Wednesday, July 25, 2018

Am I Weight Restored?

Last week I talked about whether full recovery from an eating disorder is possible, and I casted you a glance into my recovery journey and where I am at now.  Today, I talk all about weight. Specifically, I talk about weight restoration, the ideal BMI, and how to know if you have reached your set point weight.

The 'ideal' weight is different for everyone, but there are several guidelines. Do make sure to talk about any concerns with medical professionals -- I can only share my personal experiences, but I am by no means qualified to tell anyone else what is the fool-proof way to recovery.

As described by Christina in Red Ribbons,
I'm beginning to measure myself in willpower rather than kilos, in successes rather than doubts. Each day is a step forward, a small step up the ladder instead of the usual step down. Even standing still would feel like failure.
Once you reach this stage, are you weight restored? Is it more about a number or a mindset? How much weight do you need to gain to reach this mindset, and for your body to repair itself?

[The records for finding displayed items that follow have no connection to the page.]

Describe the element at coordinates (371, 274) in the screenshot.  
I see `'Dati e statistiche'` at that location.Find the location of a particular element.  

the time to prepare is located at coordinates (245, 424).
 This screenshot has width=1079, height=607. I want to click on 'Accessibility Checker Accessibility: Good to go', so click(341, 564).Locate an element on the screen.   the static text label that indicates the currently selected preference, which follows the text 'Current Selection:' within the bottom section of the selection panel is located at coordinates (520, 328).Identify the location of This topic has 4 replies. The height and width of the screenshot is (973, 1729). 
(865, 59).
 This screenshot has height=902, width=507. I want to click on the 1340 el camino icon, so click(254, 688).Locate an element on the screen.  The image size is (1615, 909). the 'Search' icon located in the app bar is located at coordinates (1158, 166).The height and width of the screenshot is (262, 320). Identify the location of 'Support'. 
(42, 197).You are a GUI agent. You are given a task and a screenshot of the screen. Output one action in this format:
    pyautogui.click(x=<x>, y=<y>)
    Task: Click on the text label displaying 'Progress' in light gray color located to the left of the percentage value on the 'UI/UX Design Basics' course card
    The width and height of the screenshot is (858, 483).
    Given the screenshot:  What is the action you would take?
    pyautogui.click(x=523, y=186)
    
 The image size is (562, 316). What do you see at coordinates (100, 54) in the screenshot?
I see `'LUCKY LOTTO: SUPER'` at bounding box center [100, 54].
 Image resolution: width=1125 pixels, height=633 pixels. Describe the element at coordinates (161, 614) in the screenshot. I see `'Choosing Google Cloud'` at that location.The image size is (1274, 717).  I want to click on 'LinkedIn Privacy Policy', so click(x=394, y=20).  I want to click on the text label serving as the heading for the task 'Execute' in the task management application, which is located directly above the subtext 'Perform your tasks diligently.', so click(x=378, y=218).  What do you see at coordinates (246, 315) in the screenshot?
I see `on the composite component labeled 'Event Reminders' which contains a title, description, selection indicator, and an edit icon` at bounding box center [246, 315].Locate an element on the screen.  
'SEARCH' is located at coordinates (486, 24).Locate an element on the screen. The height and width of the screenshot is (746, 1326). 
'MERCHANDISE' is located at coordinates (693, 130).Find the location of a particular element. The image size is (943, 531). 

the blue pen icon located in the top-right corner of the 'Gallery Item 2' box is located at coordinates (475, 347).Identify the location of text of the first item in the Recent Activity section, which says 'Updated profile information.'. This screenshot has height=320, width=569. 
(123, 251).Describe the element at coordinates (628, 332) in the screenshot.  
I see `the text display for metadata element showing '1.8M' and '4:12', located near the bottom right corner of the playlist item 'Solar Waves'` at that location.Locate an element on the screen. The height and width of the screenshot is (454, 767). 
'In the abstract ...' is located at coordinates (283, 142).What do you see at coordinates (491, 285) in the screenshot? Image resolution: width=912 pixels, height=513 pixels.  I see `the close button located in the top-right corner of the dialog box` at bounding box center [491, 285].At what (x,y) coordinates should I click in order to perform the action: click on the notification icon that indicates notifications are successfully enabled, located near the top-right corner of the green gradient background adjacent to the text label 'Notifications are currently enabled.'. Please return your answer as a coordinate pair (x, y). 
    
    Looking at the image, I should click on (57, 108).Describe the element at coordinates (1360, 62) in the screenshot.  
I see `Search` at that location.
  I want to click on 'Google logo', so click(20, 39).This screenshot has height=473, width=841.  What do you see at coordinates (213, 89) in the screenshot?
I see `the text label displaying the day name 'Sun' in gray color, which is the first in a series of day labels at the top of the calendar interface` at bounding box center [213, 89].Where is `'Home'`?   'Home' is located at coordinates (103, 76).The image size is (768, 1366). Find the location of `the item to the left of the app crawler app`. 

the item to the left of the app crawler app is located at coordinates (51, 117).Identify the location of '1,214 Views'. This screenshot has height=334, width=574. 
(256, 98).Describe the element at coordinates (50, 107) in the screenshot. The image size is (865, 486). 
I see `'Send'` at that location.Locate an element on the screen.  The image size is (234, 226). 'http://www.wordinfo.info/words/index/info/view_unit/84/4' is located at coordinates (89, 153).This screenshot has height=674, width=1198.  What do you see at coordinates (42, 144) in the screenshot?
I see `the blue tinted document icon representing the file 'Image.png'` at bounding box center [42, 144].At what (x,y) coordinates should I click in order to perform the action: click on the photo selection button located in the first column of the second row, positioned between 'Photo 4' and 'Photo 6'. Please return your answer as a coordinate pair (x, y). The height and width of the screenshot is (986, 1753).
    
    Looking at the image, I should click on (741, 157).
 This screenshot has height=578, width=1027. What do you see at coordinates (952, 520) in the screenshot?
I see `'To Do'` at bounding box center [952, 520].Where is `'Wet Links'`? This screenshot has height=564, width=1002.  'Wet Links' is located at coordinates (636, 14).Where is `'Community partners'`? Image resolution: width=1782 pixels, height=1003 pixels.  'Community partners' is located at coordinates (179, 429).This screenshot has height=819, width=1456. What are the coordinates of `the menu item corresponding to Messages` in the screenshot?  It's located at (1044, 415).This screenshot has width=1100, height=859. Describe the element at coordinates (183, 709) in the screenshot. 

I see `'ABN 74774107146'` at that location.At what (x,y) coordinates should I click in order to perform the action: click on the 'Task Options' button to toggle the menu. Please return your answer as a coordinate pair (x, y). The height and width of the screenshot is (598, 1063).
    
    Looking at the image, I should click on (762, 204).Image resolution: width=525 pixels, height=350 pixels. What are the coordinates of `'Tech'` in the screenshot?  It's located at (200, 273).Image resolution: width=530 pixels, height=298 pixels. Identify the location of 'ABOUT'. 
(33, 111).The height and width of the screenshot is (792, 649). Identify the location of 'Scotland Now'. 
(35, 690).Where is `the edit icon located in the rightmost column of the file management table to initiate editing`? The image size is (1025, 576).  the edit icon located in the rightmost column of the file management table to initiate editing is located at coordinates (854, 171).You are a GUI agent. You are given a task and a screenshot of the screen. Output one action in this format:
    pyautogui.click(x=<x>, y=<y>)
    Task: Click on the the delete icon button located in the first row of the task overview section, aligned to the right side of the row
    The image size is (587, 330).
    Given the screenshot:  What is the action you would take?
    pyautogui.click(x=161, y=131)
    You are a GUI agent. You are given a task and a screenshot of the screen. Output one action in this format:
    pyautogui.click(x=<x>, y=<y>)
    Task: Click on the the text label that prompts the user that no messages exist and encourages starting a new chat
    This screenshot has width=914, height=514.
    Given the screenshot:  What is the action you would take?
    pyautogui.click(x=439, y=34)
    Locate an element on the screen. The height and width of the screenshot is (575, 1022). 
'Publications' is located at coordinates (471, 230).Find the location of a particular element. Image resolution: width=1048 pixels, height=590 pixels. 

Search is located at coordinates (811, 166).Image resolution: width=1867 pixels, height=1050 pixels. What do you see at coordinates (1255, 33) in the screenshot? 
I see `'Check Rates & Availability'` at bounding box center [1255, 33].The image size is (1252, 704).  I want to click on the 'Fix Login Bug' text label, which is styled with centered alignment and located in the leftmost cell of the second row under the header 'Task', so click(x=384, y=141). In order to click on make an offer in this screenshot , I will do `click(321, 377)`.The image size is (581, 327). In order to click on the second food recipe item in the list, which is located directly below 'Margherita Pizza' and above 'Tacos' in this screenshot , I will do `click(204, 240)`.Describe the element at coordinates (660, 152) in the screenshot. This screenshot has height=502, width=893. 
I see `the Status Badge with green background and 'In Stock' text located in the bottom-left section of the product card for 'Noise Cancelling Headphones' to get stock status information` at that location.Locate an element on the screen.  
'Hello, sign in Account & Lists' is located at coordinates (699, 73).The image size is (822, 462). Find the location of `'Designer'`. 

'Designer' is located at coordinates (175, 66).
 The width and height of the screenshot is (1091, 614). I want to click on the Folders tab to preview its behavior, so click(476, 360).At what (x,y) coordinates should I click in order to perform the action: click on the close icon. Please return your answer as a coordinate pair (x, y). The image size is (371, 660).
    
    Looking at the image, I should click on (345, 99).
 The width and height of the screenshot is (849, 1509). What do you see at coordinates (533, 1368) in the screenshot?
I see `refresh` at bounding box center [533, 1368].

In search of the ideal weight, intuitive eating and full recovery, however, are many obstacles. Many experience constipation, bloating, and insecurity. What is and isn't allowed and what does and does not feel comfortable, for example in terms of exercise or physical intimacy in relationships? Check out my channel for previous videos on these topics, but do again realise that everyone's situation is different. We are all in the together, but we are all individuals, each with our own struggles and obstacles.

In my recovery, for example, bloating and intimacy were a massive problem. I moreover struggled greatly with wanting to do recovery 'perfectly.' I wanted to eat the right amounts, the right foods, and gain the right weight at the right time. But then, of course, doing everything perfectly became its own obsession. Back when I did not yet fully trust my body's cues and intuition (which is normal after restriction), I felt unsure and didn't believe I would naturally eat 'enough' if I didn't pay additional attention... and so paying additional attention became an obsession in and of itself! However, once I weighed myself less often and didn't measure out foods and THEN realised my weight did not fluctuate massively (you can only acknowledge this with time), the thoughts and obsessions diminished (and ultimately disappeared) automatically and naturally.

This is the case with many things in recovery: they require time. So keep eating, and do not stress about doing everything perfectly. No one is perfect, and no recovery path is perfect. Don't expect it to be. Just keep going, and give it time. Honestly, time does heal.